■ **PROBLEM TO SOLVE**
Bring together every line in the data that includes "click".
-------- DATA LISTING
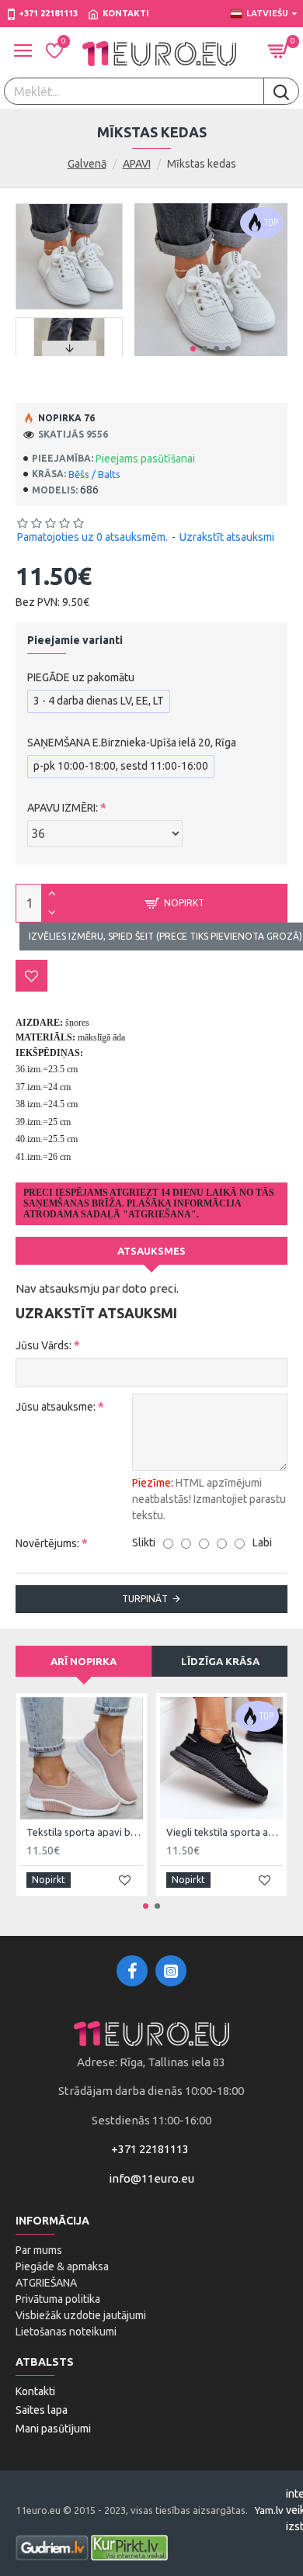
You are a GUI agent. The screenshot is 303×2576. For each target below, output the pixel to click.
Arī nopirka (83, 1661)
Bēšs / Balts (94, 474)
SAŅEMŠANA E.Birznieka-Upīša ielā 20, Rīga (131, 742)
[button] (193, 348)
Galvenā (87, 164)
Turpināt (145, 1599)
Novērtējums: (47, 1543)
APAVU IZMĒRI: (62, 808)
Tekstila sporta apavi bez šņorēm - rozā (84, 1831)
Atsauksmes (151, 1250)
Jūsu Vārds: (43, 1345)
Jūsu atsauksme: (56, 1407)
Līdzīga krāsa (220, 1661)
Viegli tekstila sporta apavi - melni (224, 1831)
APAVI (137, 164)
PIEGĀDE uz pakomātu (80, 677)
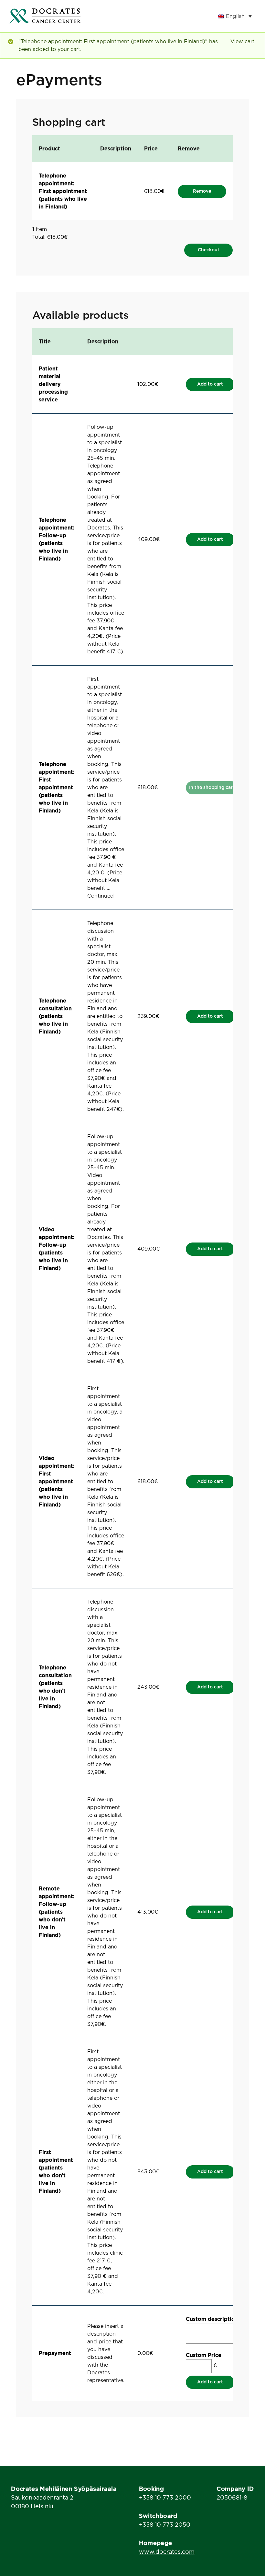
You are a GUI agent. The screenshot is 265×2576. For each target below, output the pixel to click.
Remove (202, 191)
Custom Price (203, 2355)
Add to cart (210, 384)
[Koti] (44, 16)
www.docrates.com (167, 2552)
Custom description (212, 2319)
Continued (100, 896)
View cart (242, 41)
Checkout (208, 250)
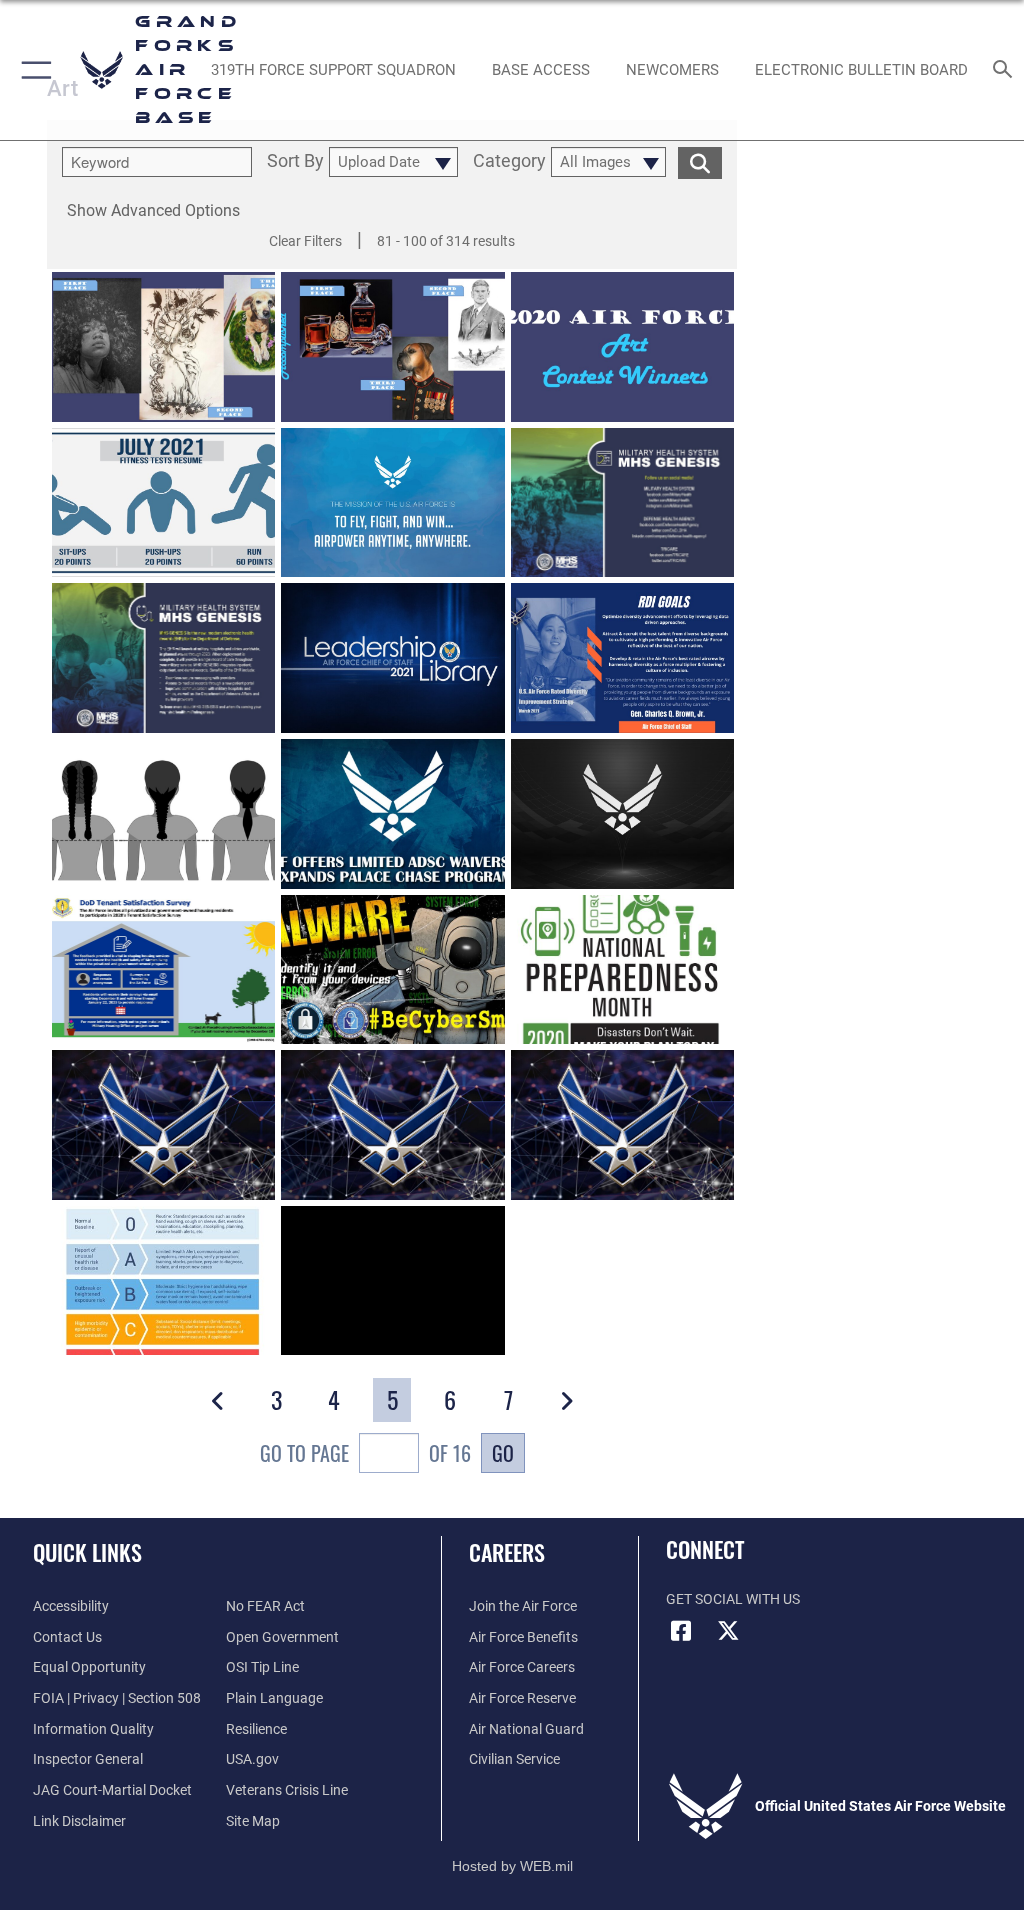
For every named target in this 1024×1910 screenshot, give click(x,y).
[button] (32, 70)
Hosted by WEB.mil (512, 1866)
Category (509, 161)
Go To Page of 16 (365, 1453)
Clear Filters (305, 241)
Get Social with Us (733, 1599)
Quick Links (87, 1552)
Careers (507, 1552)
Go (503, 1453)
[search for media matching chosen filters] (700, 161)
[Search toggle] (1006, 70)
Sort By (295, 161)
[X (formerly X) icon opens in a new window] (729, 1631)
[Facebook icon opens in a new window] (681, 1631)
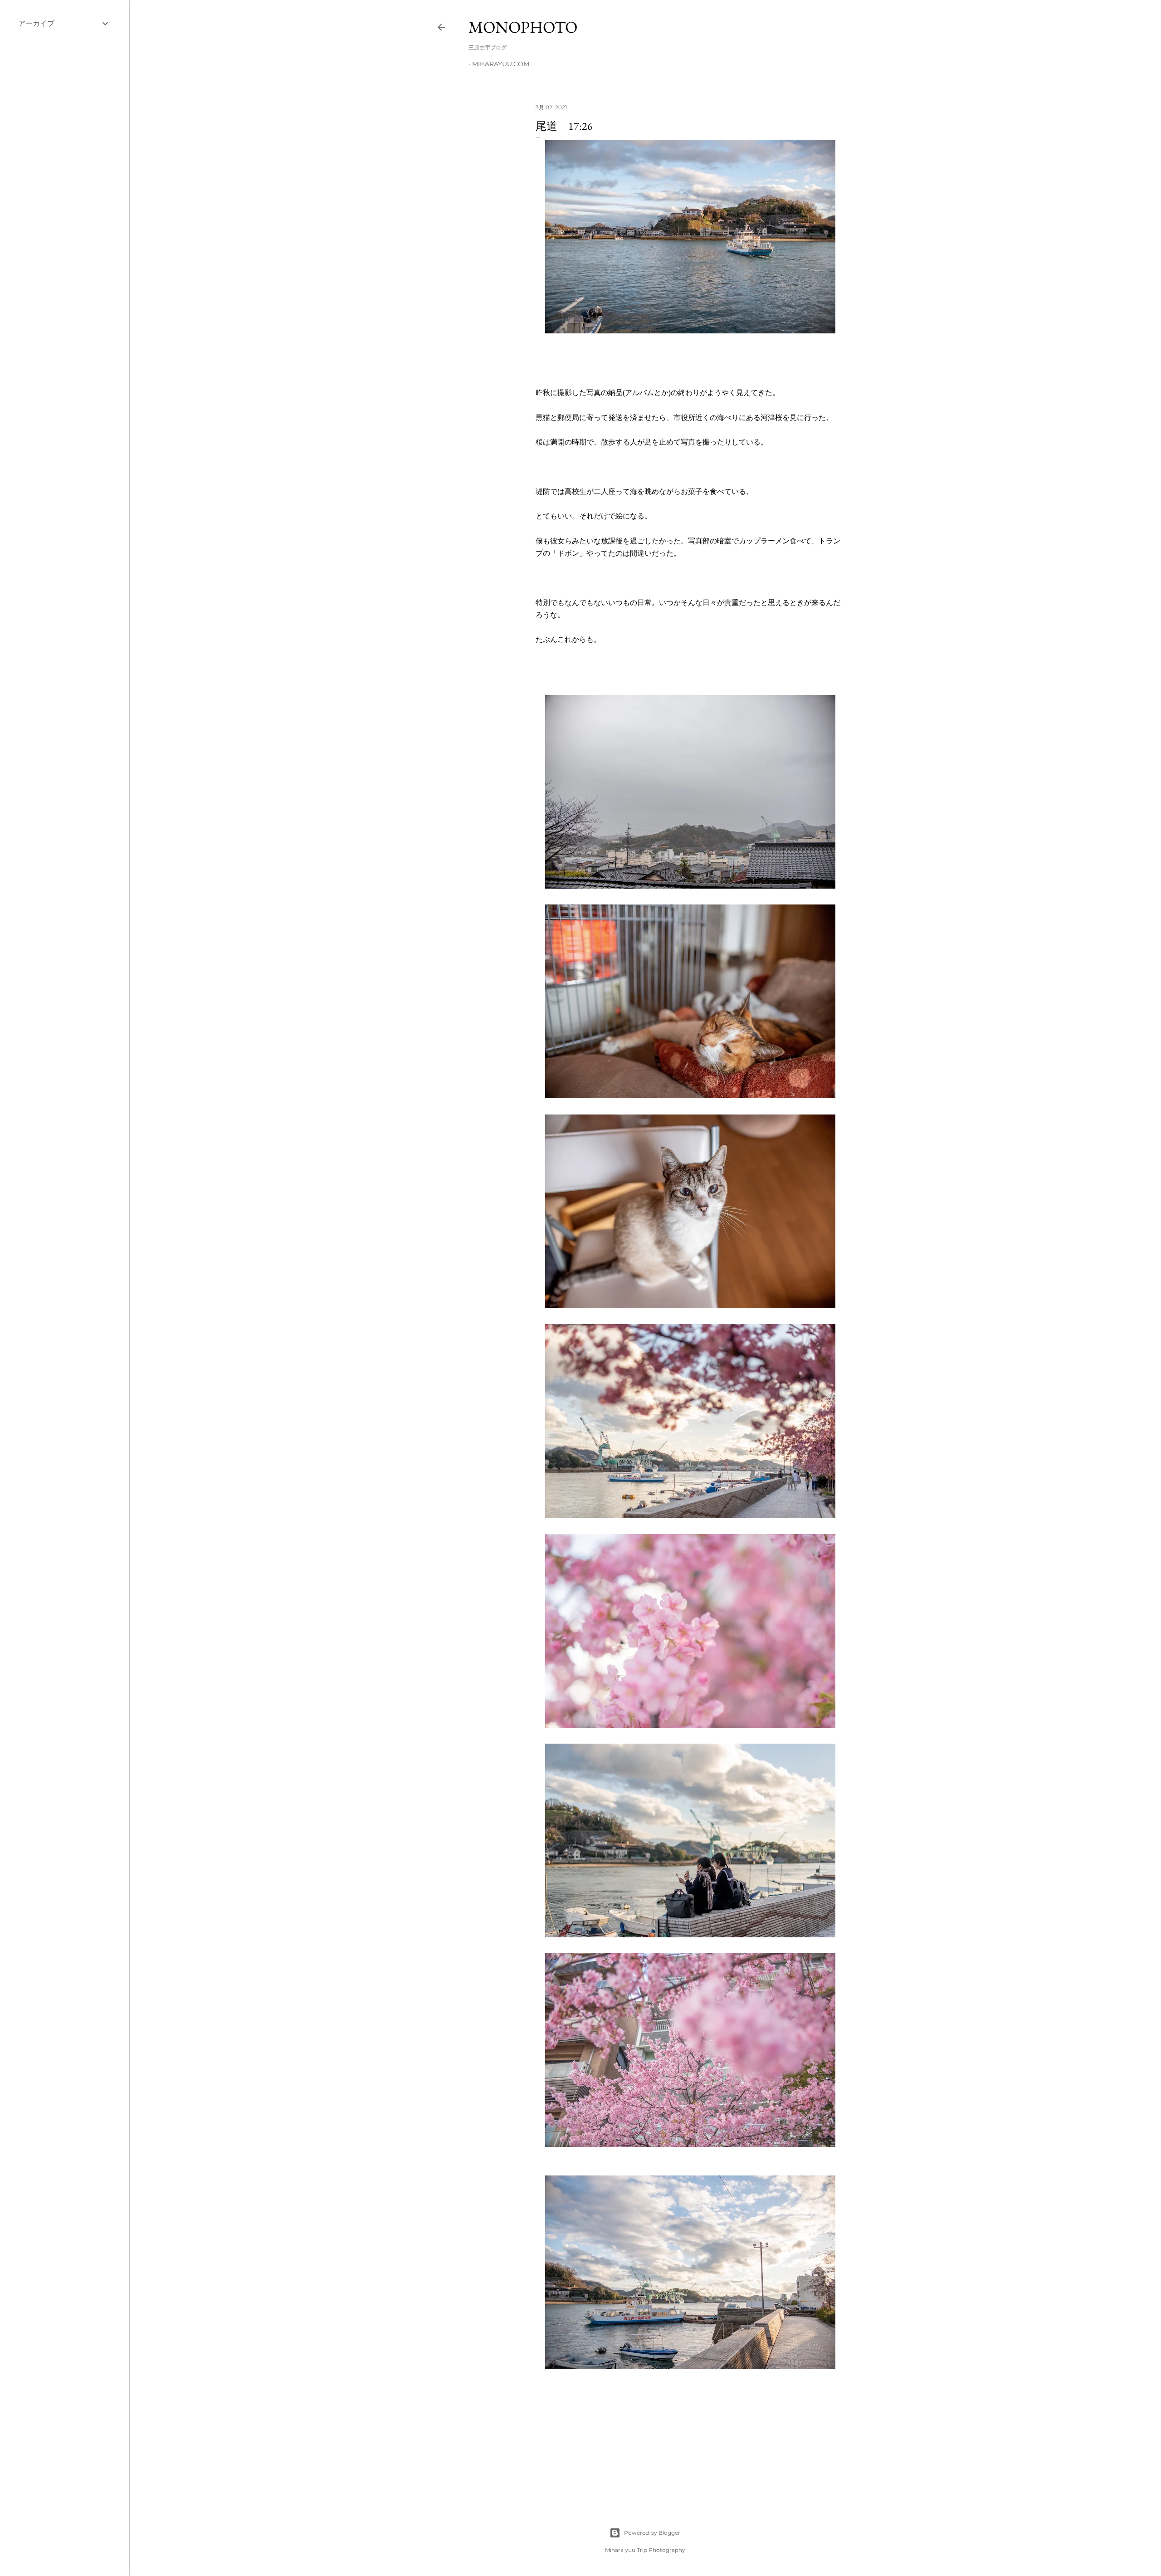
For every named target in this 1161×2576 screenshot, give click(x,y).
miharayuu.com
----------------
■ **WRITTEN REPLY**
You are a GUI agent. The screenshot is 303×2576. For each target below, output the pixel to click.
You are a GUI agent. The screenshot is 265×2576. For each target below, output the pixel to click.
For every named target in this 1024×1910 screenshot, give click(x,y).
For every named target in this 1161×2576 screenshot, give click(x,y).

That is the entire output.